S’approprier un lieu dans la bediyya ou s’associer à cette appropriation pour être reconnu socialement par ceux qui se rattachent à ce lieu renvoie aux représentations sociales de la réussite. Être considéré comme celui qui a réussi est relatif aux valeurs

partagées par le groupe tribal et dans la bediyya mauritanienne ces valeurs sont liées, entre autres, à l'élevage. Disposer d'animaux suppose un point d'eau qui est également la condition de l'existence matérielle du site du lieu-noyau. En ce sens l'appropriation est une condition de la réussite sociale.

Les animaux et le puits, conditions de la réussite sociale et source d'appropriation du lieu-noyau.

La métaphore du puits pour désigner le lieu-noyau de la bediyya prend ici tout son sens car l’appropriation d’un lieu se traduit généralement par le forage d’un puits qui permet l’abreuvement des animaux. D'après l'enquête sur la route goudronnée, 42% d’entre elles ont été créées en partie pour répondre à la recherche d’un site permettant l’élevage. Le lieu-noyau est un lieu d’élevage. Cela ne signifie pas que telle est sa finalité, mais la possession d’animaux est également une image qui renvoie à la réussite. La réussite n’est pas le fruit de l’élevage en tant qu’activité économique censée rapporter de l’argent, mais elle se traduit par la possibilité financière d’exercer cette activité. L’élevage nécessite en effet des revenus conséquents et reste un moyen d’épargne très répandu. L’accumulation de l’argent se traduit rarement par plusieurs zéros sur un compte en banque. La pression sociale exercée sur celui qui possède pour qu’il redistribue est telle que l’argent ne peut rester longtemps dans la même “poche” tant qu’il est facilement accessible. Aller chercher sa vache, ou plus difficile encore, sa chamelle, pour ensuite trouver un acheteur à qui la vendre est plus compliqué et plus long que d’aller retirer son solde à la banque. C’est pourquoi, en dépit des risques de sécheresse, la possession d’animaux demeure un investissement relativement sûr. Néanmoins, l’intérêt pour l’élevage ne relève pas seulement d’un intérêt économique car d’autres investissements comme l’immobilier pratiqué dans les villes sont bien plus rentables.

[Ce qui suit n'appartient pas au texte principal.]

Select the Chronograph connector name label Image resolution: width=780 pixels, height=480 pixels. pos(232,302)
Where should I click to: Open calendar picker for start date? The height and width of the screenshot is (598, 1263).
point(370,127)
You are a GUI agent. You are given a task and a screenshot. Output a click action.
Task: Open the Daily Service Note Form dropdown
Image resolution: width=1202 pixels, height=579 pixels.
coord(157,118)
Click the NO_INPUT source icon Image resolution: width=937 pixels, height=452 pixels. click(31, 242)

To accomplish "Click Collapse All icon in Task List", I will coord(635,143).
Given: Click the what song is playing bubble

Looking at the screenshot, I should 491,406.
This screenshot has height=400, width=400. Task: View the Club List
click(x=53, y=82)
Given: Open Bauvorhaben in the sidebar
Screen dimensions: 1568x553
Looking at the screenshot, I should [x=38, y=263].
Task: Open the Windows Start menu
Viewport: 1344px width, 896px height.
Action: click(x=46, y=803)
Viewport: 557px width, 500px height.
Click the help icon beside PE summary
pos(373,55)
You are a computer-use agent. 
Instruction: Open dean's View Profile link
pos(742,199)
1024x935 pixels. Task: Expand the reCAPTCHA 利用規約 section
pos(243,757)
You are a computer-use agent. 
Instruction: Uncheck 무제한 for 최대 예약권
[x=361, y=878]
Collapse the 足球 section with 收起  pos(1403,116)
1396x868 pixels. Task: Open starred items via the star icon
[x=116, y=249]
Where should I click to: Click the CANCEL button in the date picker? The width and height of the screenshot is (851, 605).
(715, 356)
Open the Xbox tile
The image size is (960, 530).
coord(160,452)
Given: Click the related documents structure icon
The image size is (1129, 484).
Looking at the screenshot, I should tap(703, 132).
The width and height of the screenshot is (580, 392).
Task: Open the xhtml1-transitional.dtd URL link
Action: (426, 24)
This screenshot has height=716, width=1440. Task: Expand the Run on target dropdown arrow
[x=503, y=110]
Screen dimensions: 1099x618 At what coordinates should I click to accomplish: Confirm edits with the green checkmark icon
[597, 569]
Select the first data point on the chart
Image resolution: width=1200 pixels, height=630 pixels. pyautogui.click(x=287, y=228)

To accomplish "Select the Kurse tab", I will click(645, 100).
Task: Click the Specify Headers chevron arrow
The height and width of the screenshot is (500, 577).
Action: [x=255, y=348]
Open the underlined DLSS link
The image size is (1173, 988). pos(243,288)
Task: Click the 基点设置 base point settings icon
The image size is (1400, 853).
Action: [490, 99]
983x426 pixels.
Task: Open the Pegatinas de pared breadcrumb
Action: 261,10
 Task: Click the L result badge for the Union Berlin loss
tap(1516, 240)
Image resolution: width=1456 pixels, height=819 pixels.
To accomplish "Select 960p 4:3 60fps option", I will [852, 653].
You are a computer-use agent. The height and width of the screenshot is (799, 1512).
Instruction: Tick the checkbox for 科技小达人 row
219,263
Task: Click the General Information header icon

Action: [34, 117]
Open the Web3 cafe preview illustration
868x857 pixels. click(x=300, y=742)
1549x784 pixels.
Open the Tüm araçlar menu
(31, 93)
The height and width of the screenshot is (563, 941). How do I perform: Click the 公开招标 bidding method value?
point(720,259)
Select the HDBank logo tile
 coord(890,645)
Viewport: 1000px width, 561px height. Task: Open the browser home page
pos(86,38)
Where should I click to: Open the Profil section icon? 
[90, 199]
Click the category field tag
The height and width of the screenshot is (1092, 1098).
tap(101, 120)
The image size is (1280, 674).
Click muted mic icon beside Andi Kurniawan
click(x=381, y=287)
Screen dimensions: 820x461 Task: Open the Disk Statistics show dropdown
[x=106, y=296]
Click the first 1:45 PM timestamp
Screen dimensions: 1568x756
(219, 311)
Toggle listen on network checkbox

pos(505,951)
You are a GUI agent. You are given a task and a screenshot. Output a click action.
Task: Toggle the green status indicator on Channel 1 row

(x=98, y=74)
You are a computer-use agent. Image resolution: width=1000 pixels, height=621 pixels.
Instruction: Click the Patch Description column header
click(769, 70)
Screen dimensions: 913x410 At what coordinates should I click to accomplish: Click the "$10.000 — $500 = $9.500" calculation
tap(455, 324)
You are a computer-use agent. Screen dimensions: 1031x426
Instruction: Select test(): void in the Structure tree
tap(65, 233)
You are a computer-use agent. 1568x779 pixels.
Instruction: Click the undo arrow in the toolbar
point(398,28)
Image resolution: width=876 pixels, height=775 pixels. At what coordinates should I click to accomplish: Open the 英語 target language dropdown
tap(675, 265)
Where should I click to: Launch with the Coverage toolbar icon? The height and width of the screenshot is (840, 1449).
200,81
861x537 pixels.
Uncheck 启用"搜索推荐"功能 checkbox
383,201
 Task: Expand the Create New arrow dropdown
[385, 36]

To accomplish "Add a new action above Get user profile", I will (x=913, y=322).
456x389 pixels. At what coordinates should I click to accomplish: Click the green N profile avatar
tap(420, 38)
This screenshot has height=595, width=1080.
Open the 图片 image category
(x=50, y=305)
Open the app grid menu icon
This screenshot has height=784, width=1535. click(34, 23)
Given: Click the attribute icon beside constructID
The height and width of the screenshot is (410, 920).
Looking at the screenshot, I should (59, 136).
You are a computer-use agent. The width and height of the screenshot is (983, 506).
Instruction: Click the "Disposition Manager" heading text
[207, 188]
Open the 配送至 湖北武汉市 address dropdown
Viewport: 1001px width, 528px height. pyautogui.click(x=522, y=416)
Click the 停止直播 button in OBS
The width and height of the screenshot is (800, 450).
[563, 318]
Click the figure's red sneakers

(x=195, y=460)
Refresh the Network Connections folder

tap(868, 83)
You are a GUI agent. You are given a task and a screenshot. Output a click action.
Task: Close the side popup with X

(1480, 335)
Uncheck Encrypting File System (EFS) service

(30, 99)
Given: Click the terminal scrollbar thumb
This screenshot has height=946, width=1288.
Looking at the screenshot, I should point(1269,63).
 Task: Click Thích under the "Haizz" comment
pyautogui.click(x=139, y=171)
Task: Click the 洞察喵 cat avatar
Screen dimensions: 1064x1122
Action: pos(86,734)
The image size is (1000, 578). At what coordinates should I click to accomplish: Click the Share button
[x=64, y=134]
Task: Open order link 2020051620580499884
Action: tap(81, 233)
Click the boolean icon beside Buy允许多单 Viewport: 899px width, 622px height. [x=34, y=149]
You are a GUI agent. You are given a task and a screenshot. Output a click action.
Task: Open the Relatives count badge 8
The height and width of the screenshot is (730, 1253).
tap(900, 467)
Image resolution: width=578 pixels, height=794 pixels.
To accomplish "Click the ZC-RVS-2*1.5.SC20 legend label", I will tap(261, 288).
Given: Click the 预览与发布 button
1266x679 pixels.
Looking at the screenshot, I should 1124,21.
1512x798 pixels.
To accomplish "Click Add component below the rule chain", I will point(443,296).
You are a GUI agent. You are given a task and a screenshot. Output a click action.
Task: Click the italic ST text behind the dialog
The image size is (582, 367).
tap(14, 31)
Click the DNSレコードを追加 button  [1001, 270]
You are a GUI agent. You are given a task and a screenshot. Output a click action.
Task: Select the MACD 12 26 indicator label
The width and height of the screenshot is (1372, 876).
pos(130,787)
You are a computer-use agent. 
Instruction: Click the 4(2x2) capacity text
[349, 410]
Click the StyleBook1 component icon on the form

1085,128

Culturellement, les animaux ont une place primordiale dans la société maure. Chez les Rgaybât, la redistribution des biens à l’intérieur de la tribu passait par le troupeau200. Celui qui avait un grand nombre de têtes en prêtait à celui qui les avait toutes perdues du fait de la sécheresse, de la maladie ou des Ghezou. Aujourd’hui, le prêt d’animaux

200 Sophie Caratini, A propos des Rgaybât du Sahara occidental, l'organisation tribale en question, In

est toujours une pratique courante. Il permet à un éleveur pauvre de disposer de plusieurs têtes. Il permet aussi à un citadin qui n’en a que quelques unes de les faire garder par un parent en les lui prêtant.

Symboliquement, l’élevage est une démonstration de richesse. D’une part, il faut avoir les moyens d’acheter des animaux et d’autre part il faut pouvoir les entretenir et payer le berger. La saison de l’hivernage met bien en valeur cet aspect symbolique. C'est la saison des pluies qui voit la bediyya reverdir et les animaux redonner du lait. C'est aussi les vacances scolaires, si bien que tous les résidents de Nouakchott reviennent. Les villages se repeuplent et s'animent. L'hivernage est aussi un temps social important. Il est le temps des mariages et celui qui réunit tous les membres de la tribu. Il permet de mesurer la réussite de chacun en fonction de ce qu'il ramène. Celui qui a des animaux est autonome en lait et peut en distribuer aux proches. Il peut organiser des “invitations” chez lui et offrir le méchoui. Celui qui a une localité dans la bediyya a donc l'avantage de pouvoir montrer sa réussite.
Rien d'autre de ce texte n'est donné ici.